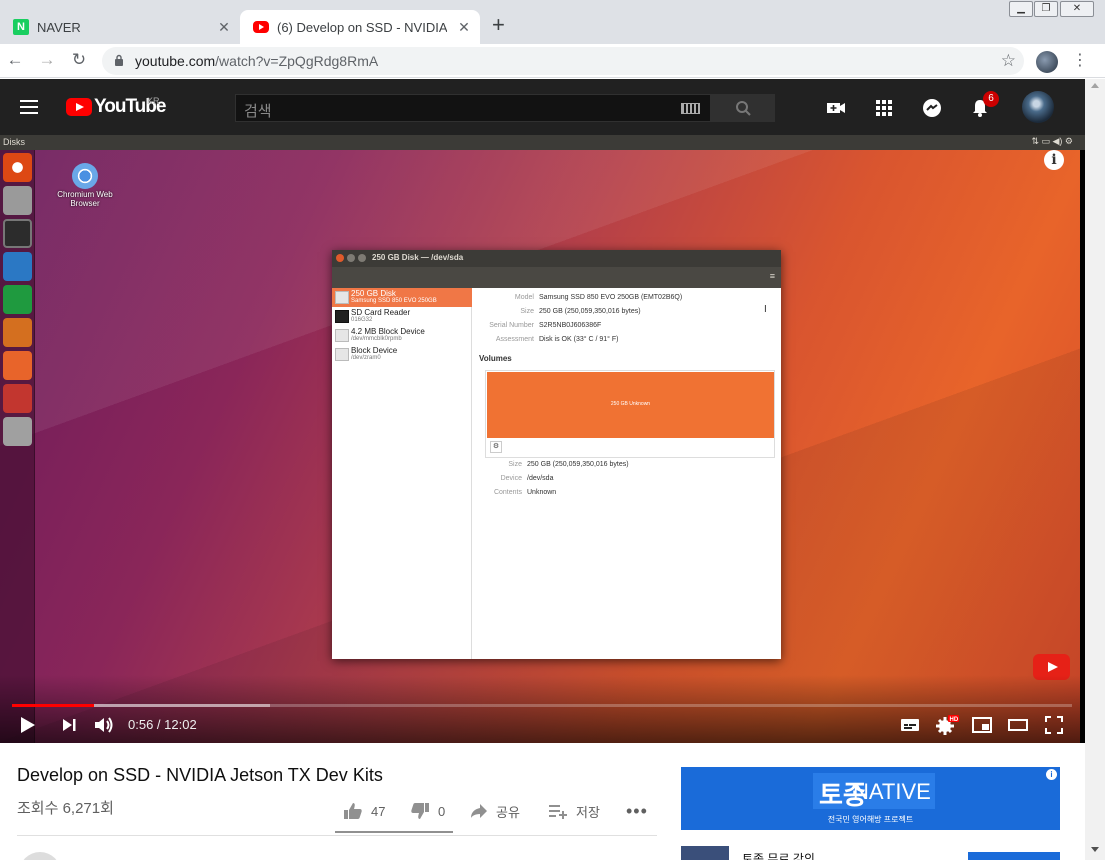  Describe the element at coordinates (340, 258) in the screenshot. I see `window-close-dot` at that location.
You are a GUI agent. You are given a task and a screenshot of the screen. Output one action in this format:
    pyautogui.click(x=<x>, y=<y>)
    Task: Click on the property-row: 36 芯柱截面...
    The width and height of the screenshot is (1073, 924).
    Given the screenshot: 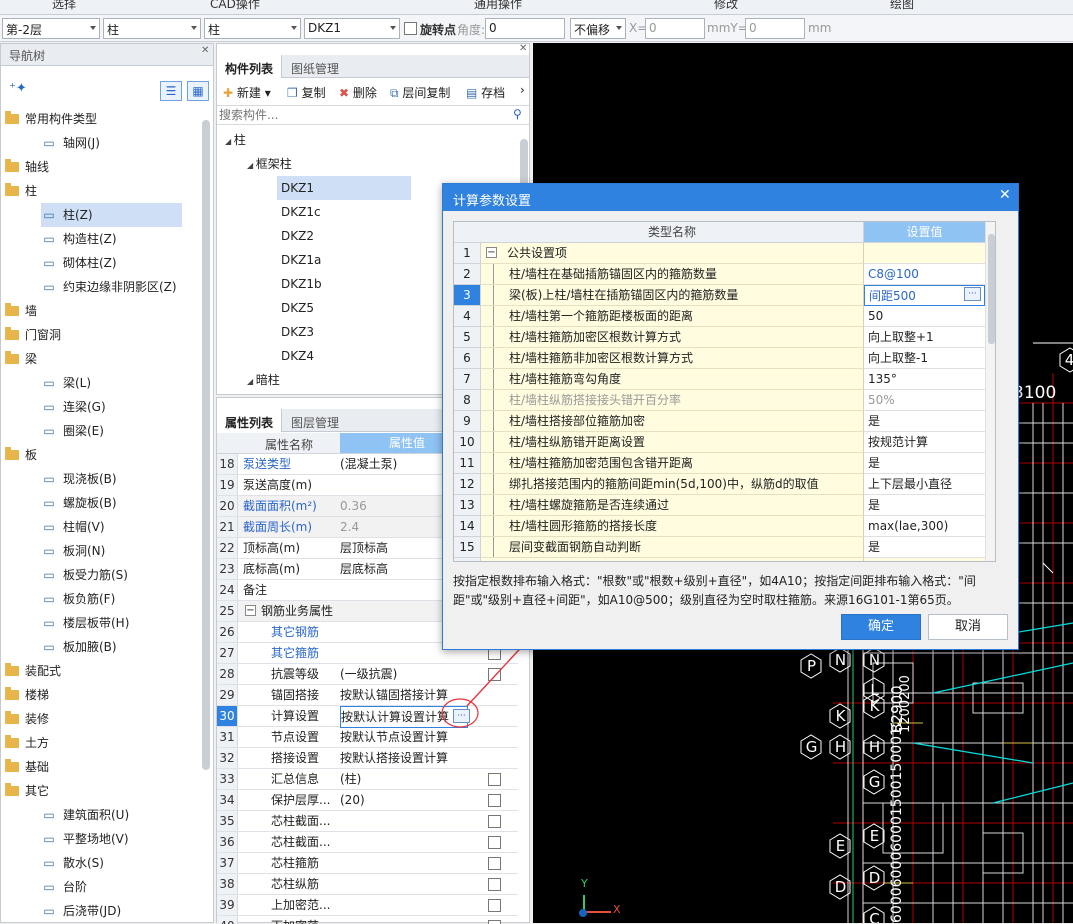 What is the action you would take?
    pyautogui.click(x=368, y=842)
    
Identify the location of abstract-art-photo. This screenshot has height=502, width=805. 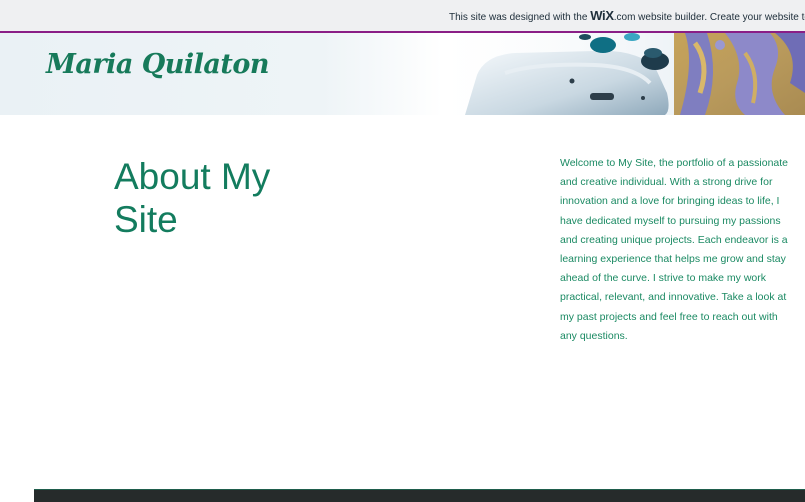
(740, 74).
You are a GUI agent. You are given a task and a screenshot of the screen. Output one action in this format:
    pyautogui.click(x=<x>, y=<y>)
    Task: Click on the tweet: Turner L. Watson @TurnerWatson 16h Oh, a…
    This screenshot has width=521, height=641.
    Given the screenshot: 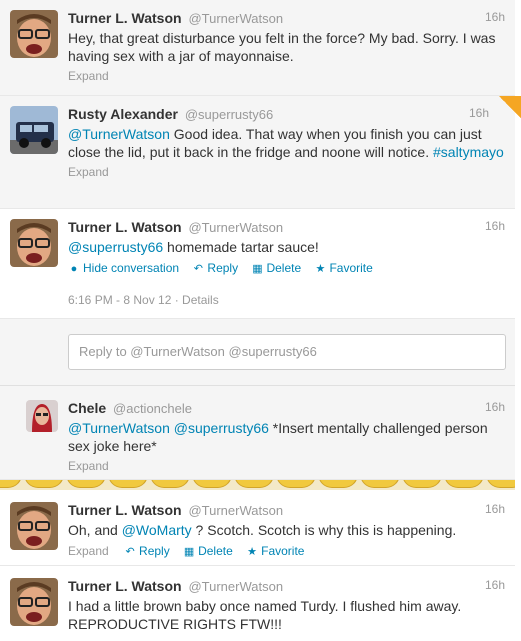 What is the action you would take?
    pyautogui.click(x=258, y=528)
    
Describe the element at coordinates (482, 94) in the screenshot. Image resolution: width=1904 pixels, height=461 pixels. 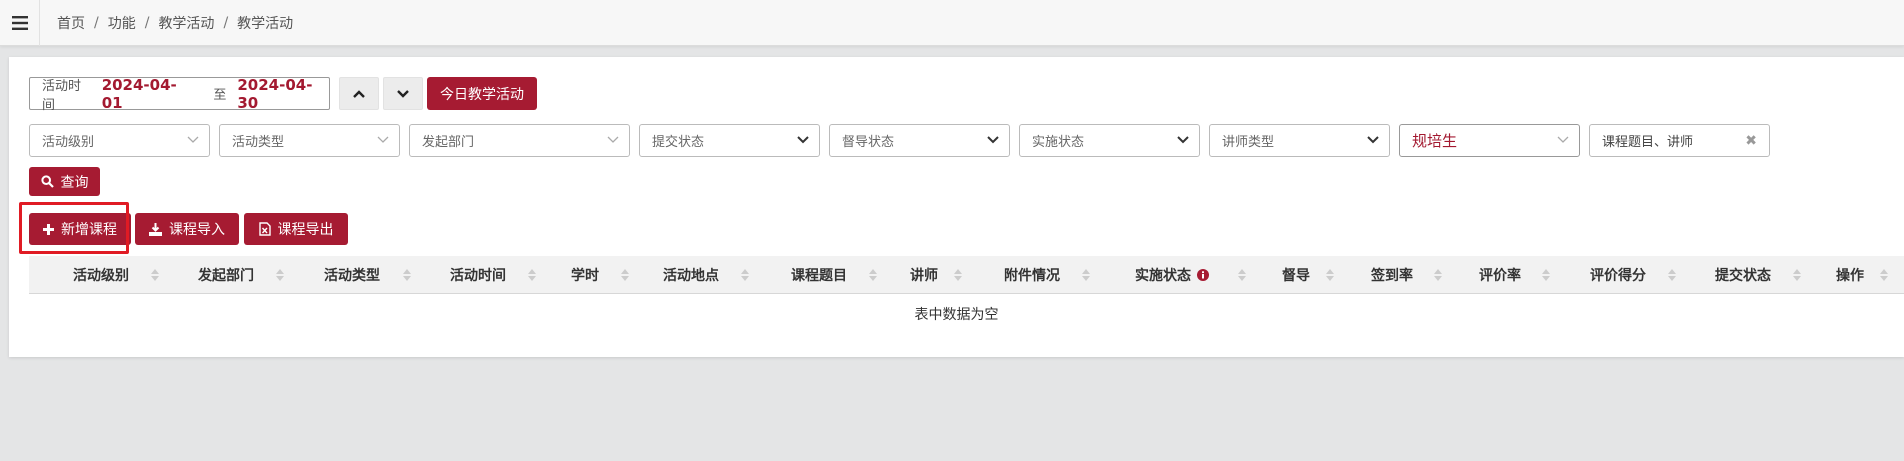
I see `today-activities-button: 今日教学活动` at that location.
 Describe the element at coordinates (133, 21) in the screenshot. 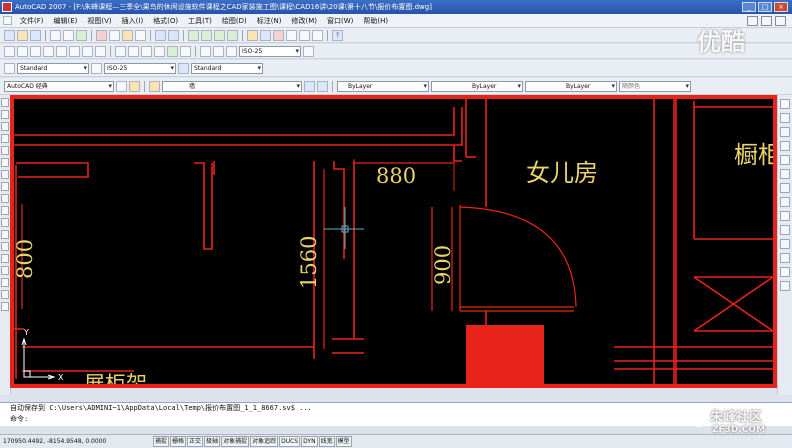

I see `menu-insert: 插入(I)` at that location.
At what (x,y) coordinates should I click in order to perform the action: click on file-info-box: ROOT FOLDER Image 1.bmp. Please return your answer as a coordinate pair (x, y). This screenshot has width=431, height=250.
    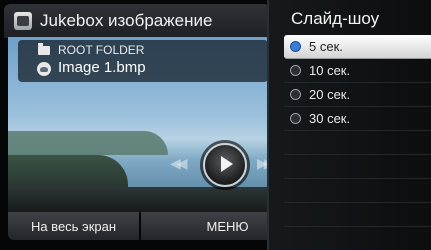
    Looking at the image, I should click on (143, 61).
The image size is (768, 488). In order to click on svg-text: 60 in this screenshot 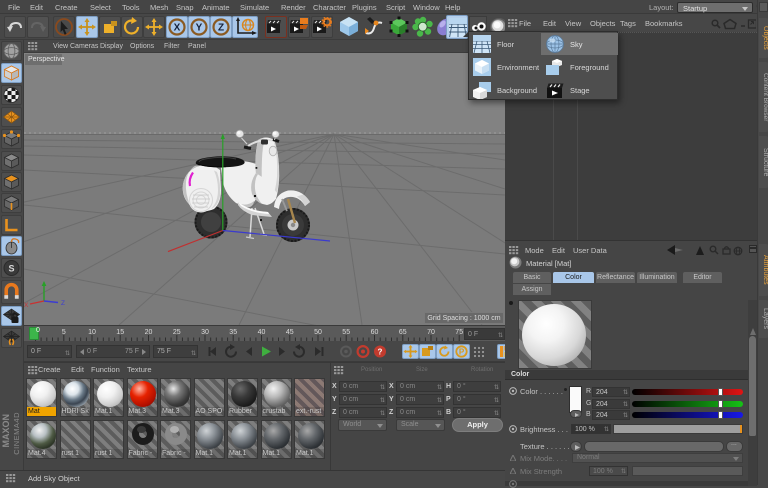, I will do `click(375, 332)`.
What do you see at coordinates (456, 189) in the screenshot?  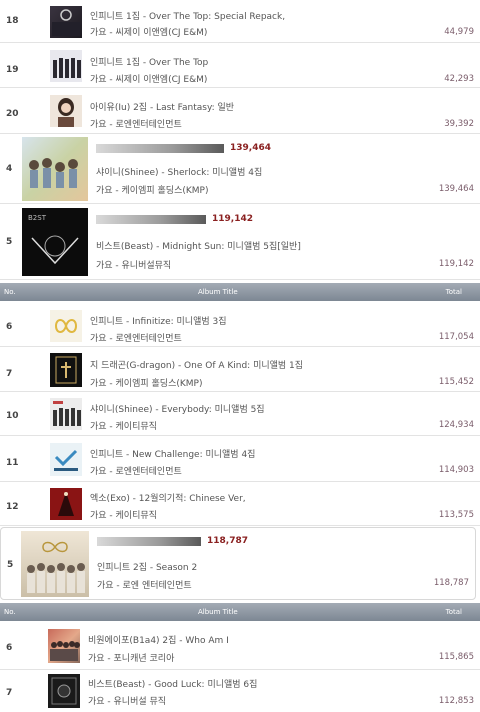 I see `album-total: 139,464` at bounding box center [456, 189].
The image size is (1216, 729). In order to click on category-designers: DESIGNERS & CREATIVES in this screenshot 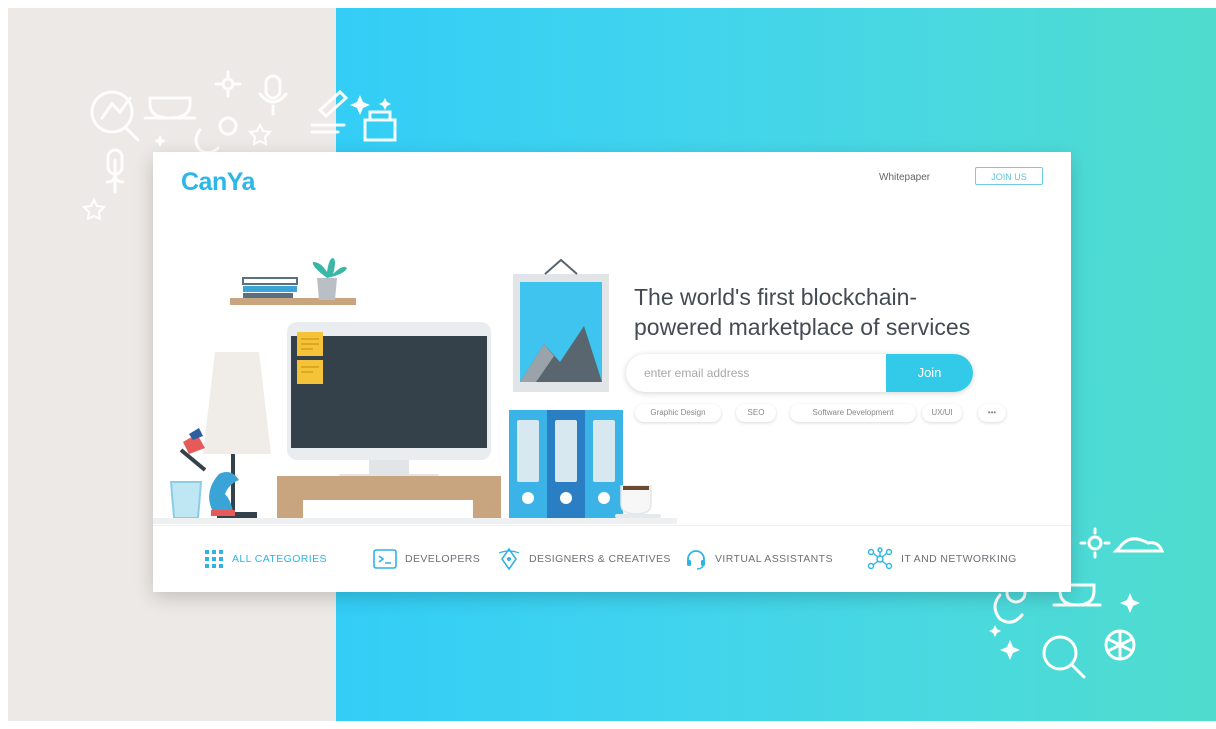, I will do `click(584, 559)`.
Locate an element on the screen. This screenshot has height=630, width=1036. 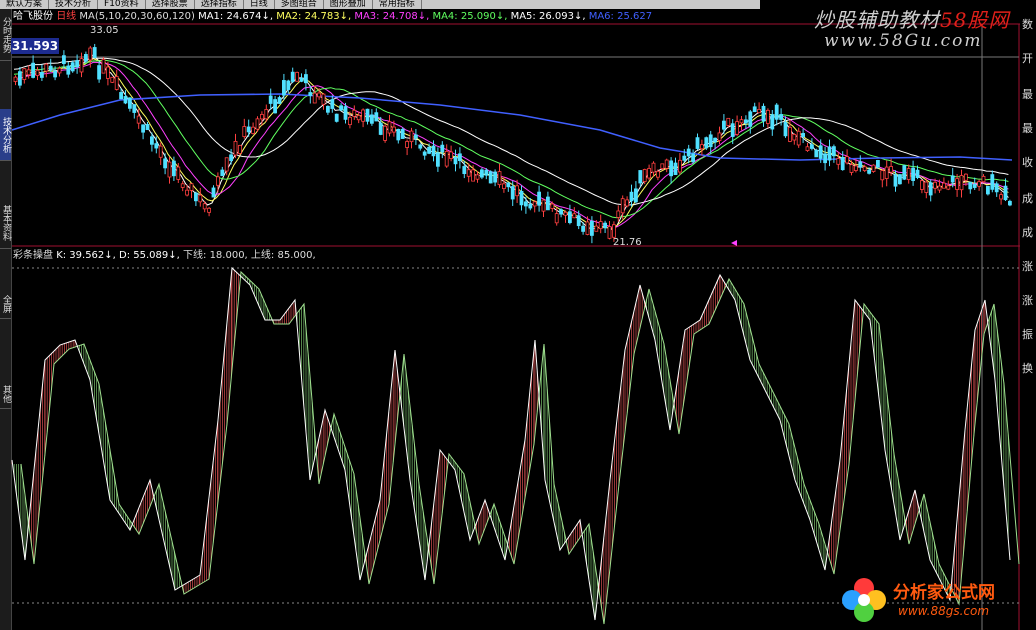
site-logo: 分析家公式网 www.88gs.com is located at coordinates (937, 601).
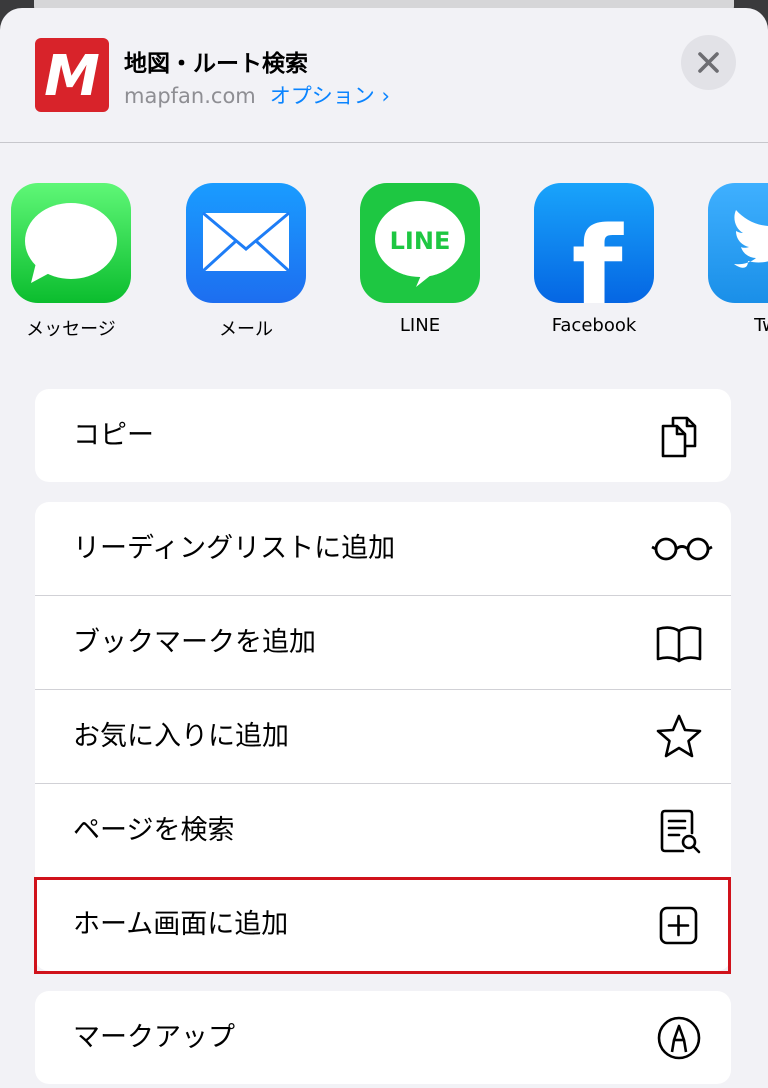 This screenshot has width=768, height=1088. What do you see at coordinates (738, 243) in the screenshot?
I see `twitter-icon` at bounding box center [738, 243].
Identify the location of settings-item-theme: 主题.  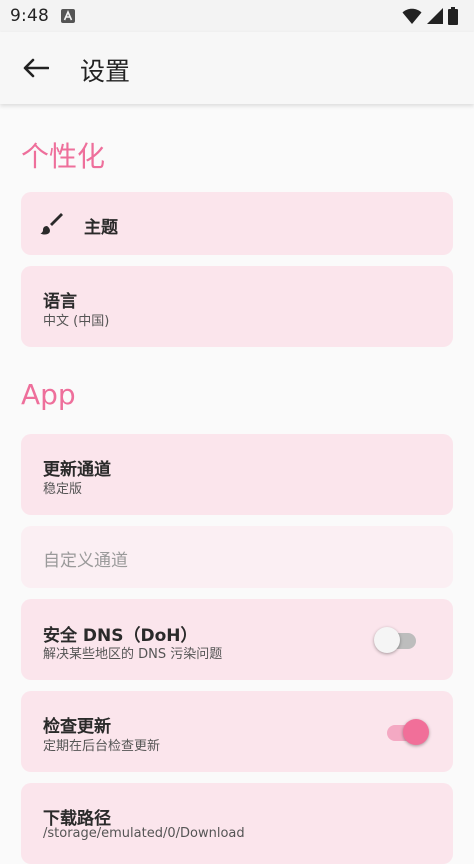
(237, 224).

- _What needs to be done_
Which lines above contain the string "pyautogui" in exactly that case? Copy each of them out in full.

- _Exercise result_
    pyautogui.click(x=<x>, y=<y>)
    pyautogui.click(x=368, y=842)
    pyautogui.click(x=<x>, y=<y>)
    pyautogui.click(x=258, y=528)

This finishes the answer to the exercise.